• [Job]: Copy the listing from the line with "This screenshot has height=339, width=767." through the end, swapping "thumbs-down" for "thumbs-up" and leaving everything else unchanged. Leave the pictures out.

— Begin —

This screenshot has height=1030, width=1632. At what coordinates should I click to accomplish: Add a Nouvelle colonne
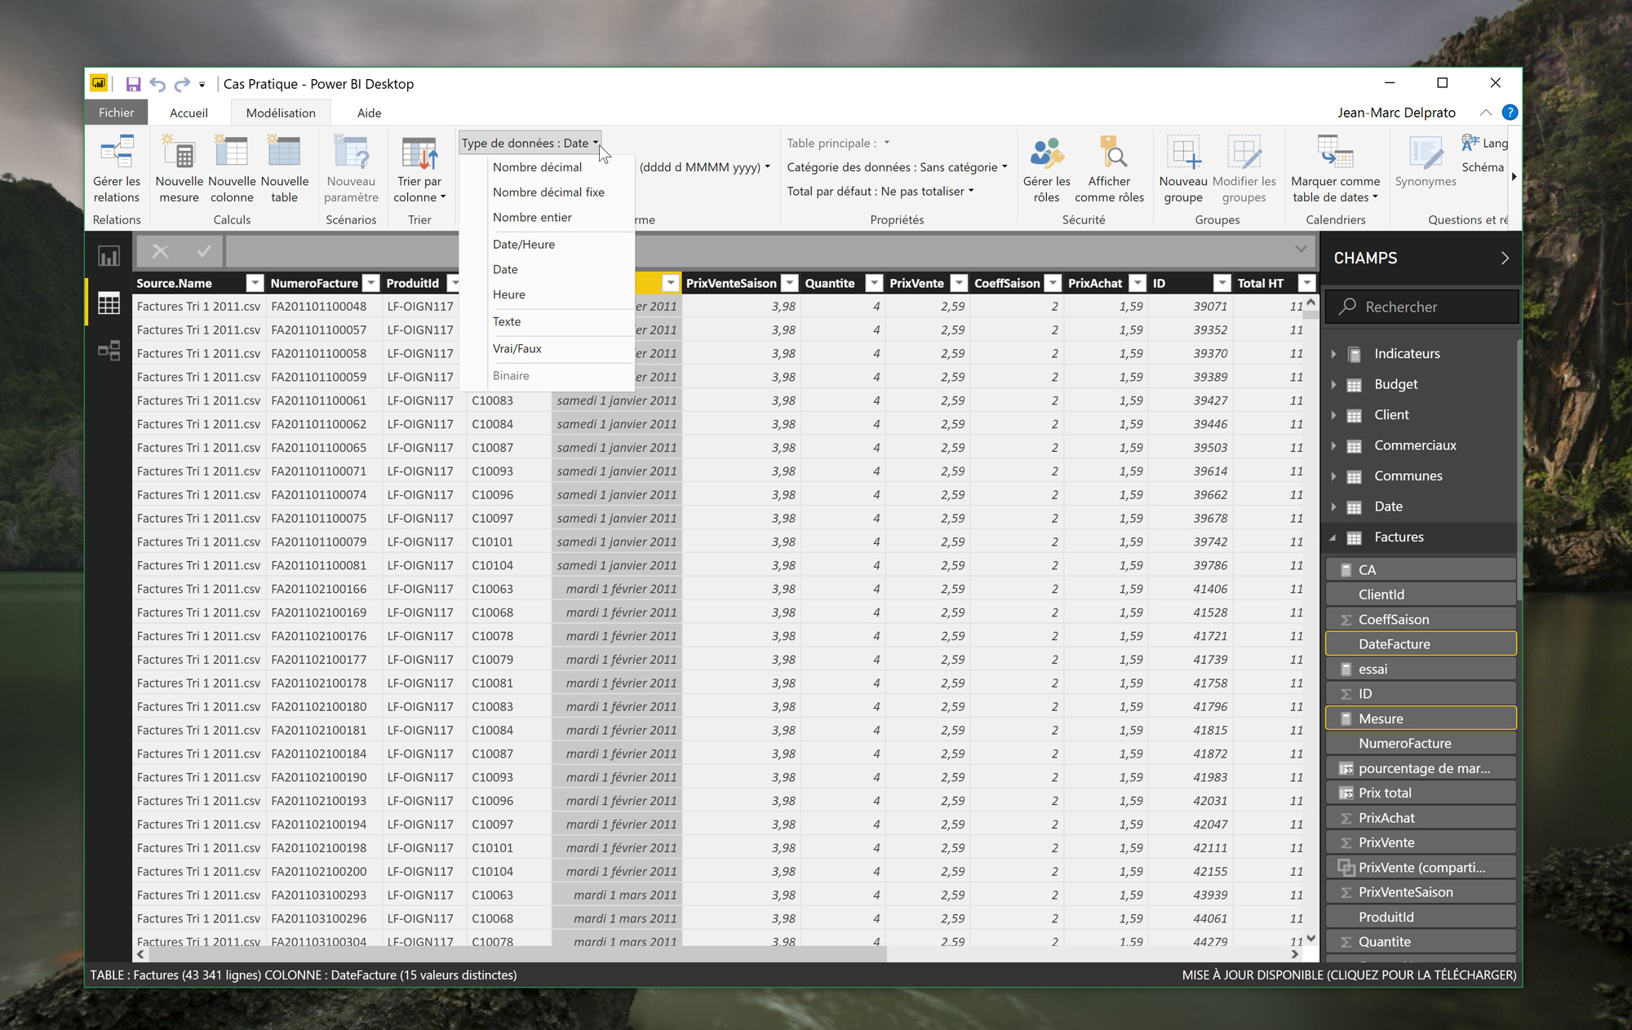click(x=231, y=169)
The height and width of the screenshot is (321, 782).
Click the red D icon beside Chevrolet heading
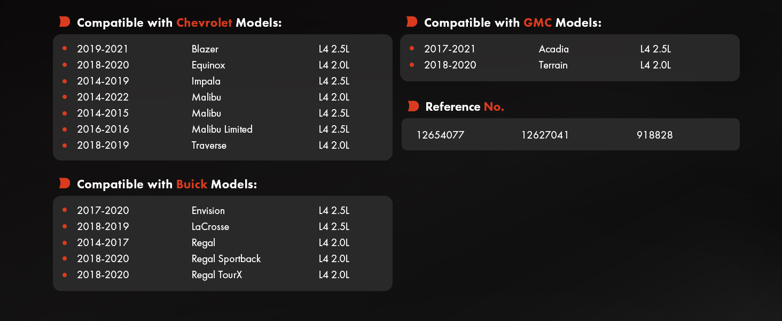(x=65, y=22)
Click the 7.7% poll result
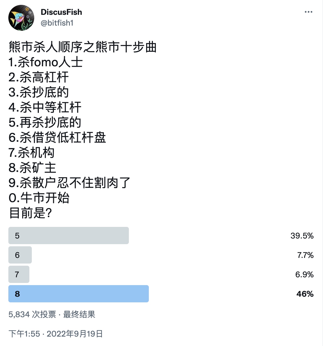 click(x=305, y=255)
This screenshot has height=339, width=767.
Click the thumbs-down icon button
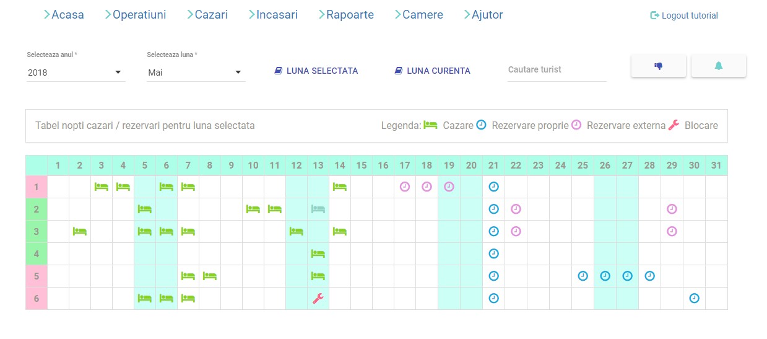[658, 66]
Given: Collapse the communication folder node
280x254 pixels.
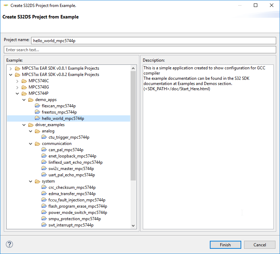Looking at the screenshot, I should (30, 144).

— End —

• [The completed task]:
This screenshot has height=339, width=767.
Click the thumbs-up icon button
[658, 66]
Given: Collapse the communication folder node
280x254 pixels.
Looking at the screenshot, I should (30, 144).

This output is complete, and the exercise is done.